Limerick, Galway and Dublin teams secure €7.3m in EU funding

8 Jun 2016

Three Irish businesses have secured €7.3m in funding from the EU’s Horizon 2020 (H2020) initiative, with each working on separate renewable energy projects.

H2020 is an immense, €80bn programme to fund projects that will, in theory, position the EU at the forefront of scientific progress by the end of the decade.

With that, many Irish companies have sought funding, with some 588 Irish research projects bagging €251m so far.

Three more

Now, three more companies have been added to that list, along with €7.3m more funding, after MAC, OpenHydro Group and ÉireComposites were selected – along with 13 others – out of a pool of more than 1,000 seeking the current batch of funding.

This particular tranche of funding was for close-to-market projects.

MAC (Limerick) is working on a project called ADMS, which is about improving the stability of renewable energy in the electricity grid. MAC, along with partners in Germany and the Netherlands, will receive more than €1.5m in total.

OpenHydro (Dublin) is working on a project called ‘Open-Centre Tidal Turbine Industrial Capability’, leading a group of partners in Belgium, the UK and the Netherlands.

Almost €3m will go to the project, which looks at wave energy and aims to find ways to make it as cheap as wind energy so that it is more practical to use in the electricity grid.

:::

* STUDY QUESTIONS
1: According to the funding article, how many Irish research projects have won H2020 funding so far?
2: Write out the part of the funding article from "Three Irish businesses" to "of the decade.".
None of the rows are needed.

* AVAILABLE DATA
:::

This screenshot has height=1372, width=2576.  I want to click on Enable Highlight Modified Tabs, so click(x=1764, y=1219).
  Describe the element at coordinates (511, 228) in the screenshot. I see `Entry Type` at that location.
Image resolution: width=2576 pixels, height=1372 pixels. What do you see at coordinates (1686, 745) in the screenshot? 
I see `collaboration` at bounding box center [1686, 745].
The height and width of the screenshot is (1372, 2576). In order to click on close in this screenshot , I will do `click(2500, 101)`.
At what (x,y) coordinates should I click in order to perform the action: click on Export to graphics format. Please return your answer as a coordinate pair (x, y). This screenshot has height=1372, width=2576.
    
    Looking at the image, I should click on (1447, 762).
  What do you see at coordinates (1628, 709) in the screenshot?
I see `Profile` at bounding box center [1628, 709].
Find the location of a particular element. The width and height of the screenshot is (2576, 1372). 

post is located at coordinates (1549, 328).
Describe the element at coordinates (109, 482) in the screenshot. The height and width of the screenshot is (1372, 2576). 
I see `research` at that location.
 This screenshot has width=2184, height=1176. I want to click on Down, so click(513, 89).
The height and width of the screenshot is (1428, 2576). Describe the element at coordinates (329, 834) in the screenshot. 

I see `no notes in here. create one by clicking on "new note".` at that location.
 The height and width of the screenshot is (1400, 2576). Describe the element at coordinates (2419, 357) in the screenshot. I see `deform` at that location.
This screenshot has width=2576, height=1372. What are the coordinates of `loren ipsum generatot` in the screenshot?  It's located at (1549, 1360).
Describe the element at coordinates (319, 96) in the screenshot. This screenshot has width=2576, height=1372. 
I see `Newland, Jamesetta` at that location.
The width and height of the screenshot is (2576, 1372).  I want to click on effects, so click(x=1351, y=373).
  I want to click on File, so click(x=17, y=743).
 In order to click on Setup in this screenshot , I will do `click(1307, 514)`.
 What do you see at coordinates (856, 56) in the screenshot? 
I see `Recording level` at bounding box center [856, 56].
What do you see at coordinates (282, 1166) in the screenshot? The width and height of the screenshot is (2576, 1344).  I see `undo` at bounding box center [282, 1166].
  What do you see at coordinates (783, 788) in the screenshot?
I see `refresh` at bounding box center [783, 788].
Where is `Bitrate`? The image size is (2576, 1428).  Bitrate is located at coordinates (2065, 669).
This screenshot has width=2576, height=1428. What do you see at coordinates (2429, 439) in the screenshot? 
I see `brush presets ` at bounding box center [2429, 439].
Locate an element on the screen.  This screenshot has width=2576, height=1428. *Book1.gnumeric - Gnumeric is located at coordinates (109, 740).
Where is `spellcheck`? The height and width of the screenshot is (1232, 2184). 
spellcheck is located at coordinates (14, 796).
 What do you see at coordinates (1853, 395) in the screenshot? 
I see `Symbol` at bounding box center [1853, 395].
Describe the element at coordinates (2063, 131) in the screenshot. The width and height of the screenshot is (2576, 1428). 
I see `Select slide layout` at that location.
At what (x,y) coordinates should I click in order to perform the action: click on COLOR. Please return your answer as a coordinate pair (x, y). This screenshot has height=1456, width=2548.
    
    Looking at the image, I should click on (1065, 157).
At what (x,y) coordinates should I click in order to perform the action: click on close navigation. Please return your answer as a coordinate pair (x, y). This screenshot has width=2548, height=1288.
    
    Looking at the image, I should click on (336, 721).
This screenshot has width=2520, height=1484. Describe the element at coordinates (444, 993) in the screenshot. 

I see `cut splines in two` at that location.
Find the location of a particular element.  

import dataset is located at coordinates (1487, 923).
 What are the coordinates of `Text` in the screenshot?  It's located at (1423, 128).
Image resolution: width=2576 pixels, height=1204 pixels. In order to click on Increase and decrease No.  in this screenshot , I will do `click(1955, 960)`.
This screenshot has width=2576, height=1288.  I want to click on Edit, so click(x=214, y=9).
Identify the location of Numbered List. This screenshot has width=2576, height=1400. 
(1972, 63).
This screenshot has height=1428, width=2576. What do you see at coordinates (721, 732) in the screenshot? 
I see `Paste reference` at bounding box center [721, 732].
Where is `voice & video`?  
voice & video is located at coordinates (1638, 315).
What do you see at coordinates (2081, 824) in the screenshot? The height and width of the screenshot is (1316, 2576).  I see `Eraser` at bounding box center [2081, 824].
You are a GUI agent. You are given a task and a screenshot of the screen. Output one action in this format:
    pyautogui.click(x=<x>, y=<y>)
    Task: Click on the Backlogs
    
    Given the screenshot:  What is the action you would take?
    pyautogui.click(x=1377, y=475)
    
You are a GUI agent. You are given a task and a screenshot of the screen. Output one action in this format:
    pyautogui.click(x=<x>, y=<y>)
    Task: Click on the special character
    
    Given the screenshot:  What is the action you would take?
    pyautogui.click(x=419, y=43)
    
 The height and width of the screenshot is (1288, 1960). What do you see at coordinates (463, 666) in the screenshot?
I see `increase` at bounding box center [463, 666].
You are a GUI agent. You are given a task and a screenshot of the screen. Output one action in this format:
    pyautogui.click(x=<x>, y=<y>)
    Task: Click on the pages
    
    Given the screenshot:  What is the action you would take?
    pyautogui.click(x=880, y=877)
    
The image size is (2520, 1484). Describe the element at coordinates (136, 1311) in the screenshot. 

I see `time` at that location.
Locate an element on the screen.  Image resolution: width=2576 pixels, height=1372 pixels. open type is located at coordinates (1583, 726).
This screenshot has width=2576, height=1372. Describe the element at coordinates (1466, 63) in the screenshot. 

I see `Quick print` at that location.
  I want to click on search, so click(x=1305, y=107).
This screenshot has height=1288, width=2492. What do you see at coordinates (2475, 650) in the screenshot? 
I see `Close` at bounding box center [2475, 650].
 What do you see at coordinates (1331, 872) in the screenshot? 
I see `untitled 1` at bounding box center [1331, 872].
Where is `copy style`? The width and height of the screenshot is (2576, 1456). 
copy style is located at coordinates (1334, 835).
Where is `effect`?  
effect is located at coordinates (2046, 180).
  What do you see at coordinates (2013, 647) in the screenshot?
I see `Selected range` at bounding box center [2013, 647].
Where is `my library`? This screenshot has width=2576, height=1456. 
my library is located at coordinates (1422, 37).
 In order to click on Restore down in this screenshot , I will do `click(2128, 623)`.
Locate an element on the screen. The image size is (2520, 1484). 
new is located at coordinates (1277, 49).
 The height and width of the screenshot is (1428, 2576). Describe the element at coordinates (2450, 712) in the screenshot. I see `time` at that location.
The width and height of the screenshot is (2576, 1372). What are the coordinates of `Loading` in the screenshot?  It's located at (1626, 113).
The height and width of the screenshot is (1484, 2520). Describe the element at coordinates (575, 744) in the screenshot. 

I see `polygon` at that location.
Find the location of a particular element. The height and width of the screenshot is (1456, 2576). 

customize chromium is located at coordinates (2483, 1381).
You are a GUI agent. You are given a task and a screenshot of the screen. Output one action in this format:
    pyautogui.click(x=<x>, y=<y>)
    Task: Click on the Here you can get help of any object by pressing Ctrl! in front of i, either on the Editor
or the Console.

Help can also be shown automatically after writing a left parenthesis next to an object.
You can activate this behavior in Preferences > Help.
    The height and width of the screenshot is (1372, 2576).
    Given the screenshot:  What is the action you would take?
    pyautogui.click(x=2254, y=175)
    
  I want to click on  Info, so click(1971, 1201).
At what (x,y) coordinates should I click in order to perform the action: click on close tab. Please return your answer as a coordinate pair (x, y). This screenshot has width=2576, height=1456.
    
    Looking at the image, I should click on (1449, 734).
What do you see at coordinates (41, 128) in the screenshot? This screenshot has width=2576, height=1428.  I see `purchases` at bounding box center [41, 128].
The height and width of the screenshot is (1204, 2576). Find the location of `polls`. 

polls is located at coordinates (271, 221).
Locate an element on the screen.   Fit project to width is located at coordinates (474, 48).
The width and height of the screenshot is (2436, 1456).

:::

* TASK RESULTS
1: Some 588 Irish research projects.

2:
Three Irish businesses have secured €7.3m in funding from the EU’s Horizon 2020 (H2020) initiative, with each working on separate renewable energy projects.

H2020 is an immense, €80bn programme to fund projects that will, in theory, position the EU at the forefront of scientific progress by the end of the decade.